Making the migration might seem tough at the start, but can be executed smoothly by mapping out the process from start to finish before you begin. From knowing how you’ll redirect your URLs to set up shipping and payment gateways for your online shoe store, make sure you keep all of the steps we highlighted in mind.

Once the migration is completed, you’ll have access to powerful new capabilities available with WordPress. From a wide range of plugins that can help you with everything from marketing to speed optimization, to new capabilities to customize your site’s theme according to your vision, WooCommerce has it all. Good luck!

FAQ

What are some common mistakes when migrating from Shopify to WooCommerce?

Some common mistakes that can come up when you’re migrating from Shopify to WooCommere include:

  • Ignoring SEO: A lack of a proper plan that does not consider many aspects of the site critical to SEO, such as URL structures, redirects, metadata, etc.
  • Data migration issues: Common data migration issues include a loss of data or inconsistent data transfer because of a poor data backup plan.
  • Downtime and availability: If the migration process starts taking longer than expected, this can cause a loss in sales and can affect customer experience. 
  • Payment gateway issues: Problems with payment gateways, like misconfigurations, are common issues that arise during migration.

How to transfer a domain from Shopify to WordPress?

Here’s how to transfer your domain from Shopify to WordPress:

  1. Unlock your domain on Shopify.
  2. Set up hosting on WordPress.
  3. Add your Shopify domain to your WordPress hosting.
  4. Update your DNS settings.
  5. Initiate the domain transfer from your new WordPress dashboard.
  6. Start domain transfer by entering your Shopify domain on WordPress dashboard and entering the authorization code.
  7. Verify the transfer request on Shopify.
  8. Verify domain ownership on WordPress dashboard after the transfer is complete.
  9. That’s it.
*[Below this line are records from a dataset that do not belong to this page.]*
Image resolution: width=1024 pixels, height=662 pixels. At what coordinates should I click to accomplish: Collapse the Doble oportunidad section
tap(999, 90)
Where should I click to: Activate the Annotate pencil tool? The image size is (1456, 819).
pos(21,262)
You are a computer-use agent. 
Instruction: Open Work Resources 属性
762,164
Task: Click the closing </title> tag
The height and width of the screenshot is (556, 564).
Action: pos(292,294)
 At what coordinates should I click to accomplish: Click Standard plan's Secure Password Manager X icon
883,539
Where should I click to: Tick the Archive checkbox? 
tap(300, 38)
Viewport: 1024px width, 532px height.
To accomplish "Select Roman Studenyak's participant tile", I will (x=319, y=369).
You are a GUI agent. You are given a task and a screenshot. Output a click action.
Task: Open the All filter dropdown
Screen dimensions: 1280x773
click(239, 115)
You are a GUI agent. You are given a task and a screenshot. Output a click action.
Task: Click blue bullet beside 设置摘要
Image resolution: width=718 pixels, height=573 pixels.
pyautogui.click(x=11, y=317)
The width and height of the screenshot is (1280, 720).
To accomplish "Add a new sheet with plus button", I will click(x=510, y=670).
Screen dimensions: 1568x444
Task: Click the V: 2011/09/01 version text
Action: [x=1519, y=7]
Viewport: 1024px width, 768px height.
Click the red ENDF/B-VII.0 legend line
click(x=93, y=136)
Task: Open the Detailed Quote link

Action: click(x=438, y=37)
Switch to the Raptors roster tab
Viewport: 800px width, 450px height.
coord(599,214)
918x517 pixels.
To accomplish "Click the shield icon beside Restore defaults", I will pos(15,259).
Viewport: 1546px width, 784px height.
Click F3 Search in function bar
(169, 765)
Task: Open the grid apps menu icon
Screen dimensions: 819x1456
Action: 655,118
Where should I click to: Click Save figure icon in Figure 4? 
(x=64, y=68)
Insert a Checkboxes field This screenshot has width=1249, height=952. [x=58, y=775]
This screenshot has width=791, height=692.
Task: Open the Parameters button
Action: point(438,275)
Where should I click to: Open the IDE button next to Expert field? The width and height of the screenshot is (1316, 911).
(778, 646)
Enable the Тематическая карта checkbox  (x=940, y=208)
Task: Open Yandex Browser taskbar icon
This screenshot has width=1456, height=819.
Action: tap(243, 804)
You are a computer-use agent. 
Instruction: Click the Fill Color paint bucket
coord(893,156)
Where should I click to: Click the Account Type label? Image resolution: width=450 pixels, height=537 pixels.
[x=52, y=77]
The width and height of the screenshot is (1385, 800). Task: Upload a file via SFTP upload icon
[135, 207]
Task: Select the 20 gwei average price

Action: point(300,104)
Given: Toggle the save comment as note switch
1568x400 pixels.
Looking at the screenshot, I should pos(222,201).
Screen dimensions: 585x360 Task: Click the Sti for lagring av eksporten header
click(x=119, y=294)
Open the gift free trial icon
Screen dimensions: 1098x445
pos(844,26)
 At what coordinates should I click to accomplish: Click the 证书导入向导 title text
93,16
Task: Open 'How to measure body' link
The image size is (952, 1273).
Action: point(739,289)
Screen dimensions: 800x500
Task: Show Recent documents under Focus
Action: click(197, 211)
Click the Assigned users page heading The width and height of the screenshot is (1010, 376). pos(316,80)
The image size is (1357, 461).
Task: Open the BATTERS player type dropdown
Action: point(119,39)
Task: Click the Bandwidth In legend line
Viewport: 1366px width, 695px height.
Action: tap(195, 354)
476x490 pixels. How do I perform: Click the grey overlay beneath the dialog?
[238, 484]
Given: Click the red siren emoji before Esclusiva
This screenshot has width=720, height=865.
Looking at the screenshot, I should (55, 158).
Your Shopify domain is now transferred to WordPress.

How to move blog posts from Shopify to WordPress?

To move blog posts from Shopify to WordPress, follow these steps:

  1. Go to your Shopify store’s blog section and click on the ‘Export’ button to export all of your blog posts in the form of a CSV file.
  2. In WordPress, go to WordPress → Products. Once there, click on the Import button to import the CSV log file. Once imported, make sure the file is correctly mapped against each field (such as post_title, post-content, etc.).
  3. Once the import process is complete, ensure that all of the old Shopify URLs are redirected to the new WordPress URLs.
  4. And that’s it! Your Shopify blogs have now migrated over to WordPress.